- EXERCISE GOAL -
Copy nothing from the entries below except the lines from the one containing "Decline (326, 2534)" through the one containing "[Read more...] (205, 306)", and copy those exactly.

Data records
########
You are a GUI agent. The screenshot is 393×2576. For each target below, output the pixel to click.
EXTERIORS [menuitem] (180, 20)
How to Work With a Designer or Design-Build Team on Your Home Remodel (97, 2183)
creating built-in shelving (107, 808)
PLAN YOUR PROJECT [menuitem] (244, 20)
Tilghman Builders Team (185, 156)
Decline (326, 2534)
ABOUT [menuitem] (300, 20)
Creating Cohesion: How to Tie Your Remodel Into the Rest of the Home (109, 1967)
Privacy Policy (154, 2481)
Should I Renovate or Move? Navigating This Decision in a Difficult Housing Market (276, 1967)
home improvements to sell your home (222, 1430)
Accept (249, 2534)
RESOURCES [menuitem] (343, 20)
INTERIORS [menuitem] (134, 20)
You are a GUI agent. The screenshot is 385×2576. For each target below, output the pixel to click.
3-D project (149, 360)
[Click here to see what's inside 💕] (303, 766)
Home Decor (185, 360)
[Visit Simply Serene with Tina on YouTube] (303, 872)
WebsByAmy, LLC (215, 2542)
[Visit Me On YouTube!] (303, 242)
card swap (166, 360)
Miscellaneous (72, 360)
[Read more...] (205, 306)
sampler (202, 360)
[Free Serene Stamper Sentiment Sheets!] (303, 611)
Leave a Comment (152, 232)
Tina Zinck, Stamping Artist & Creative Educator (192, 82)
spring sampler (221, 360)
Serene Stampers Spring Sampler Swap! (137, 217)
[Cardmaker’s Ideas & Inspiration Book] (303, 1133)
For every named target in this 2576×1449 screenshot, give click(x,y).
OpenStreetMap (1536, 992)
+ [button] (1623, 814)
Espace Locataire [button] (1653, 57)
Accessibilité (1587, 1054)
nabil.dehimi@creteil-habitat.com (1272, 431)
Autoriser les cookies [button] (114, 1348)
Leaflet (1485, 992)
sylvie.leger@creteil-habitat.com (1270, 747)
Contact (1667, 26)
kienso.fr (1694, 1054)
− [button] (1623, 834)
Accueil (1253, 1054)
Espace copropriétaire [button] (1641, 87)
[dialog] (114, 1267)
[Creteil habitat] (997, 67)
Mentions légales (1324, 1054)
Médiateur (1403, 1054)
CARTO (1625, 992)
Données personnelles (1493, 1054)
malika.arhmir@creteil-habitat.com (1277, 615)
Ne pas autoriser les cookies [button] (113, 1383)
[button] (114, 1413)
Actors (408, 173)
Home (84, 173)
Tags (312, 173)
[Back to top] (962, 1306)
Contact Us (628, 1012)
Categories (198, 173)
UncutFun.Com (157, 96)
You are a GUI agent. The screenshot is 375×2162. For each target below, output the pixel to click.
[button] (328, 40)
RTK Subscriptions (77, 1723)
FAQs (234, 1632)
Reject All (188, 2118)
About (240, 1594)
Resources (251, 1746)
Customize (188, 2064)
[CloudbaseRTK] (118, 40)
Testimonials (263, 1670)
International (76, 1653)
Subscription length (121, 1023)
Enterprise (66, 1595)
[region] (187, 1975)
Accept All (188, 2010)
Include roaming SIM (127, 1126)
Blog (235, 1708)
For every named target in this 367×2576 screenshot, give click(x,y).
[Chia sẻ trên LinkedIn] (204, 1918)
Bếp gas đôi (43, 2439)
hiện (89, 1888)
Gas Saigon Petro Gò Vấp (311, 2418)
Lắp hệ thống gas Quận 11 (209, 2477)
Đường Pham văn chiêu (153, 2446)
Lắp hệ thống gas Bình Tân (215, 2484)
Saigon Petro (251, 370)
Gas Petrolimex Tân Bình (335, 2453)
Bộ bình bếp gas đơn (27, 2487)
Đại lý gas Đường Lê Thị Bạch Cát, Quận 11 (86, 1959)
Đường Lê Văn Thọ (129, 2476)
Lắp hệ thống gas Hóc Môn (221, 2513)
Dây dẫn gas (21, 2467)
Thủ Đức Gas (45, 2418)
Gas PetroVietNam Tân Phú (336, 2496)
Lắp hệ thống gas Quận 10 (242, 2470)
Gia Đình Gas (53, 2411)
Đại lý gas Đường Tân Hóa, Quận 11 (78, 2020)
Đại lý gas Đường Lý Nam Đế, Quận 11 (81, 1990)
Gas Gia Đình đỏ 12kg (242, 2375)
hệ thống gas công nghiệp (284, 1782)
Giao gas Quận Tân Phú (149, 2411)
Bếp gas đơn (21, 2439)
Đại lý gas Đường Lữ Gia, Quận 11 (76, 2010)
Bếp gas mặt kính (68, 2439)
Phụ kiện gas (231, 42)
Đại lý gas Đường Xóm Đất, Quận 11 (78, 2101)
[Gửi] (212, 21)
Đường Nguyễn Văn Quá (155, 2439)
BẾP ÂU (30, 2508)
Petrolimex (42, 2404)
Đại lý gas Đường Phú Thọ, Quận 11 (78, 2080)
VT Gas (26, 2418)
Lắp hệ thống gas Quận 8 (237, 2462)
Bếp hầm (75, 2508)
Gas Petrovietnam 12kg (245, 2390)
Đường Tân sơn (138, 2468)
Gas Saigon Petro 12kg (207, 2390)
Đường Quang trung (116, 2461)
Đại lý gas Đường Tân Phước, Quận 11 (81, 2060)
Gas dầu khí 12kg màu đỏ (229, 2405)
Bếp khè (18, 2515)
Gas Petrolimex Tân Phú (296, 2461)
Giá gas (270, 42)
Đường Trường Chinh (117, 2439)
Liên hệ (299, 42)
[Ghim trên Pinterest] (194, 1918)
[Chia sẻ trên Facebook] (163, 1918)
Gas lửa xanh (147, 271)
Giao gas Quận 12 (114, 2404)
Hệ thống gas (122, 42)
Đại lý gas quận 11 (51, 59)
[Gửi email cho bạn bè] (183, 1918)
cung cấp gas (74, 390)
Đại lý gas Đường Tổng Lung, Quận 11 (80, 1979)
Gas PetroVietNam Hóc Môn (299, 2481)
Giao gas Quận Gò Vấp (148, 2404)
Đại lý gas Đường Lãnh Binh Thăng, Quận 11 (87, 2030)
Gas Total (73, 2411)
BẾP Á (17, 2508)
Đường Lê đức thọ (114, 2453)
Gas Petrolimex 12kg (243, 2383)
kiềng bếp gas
########
- REPLY TO THE EXERCISE -
Decline (326, 2534)
ABOUT [menuitem] (300, 20)
Creating Cohesion: How to Tie Your Remodel Into the Rest of the Home (109, 1967)
Privacy Policy (154, 2481)
Should I Renovate or Move? Navigating This Decision in a Difficult Housing Market (276, 1967)
home improvements to sell your home (222, 1430)
Accept (249, 2534)
RESOURCES [menuitem] (343, 20)
INTERIORS [menuitem] (134, 20)
You are a GUI agent. The screenshot is 385×2576. For each target below, output the pixel to click.
3-D project (149, 360)
[Click here to see what's inside 💕] (303, 766)
Home Decor (185, 360)
[Visit Simply Serene with Tina on YouTube] (303, 872)
WebsByAmy, LLC (215, 2542)
[Visit Me On YouTube!] (303, 242)
card swap (166, 360)
Miscellaneous (72, 360)
[Read more...] (205, 306)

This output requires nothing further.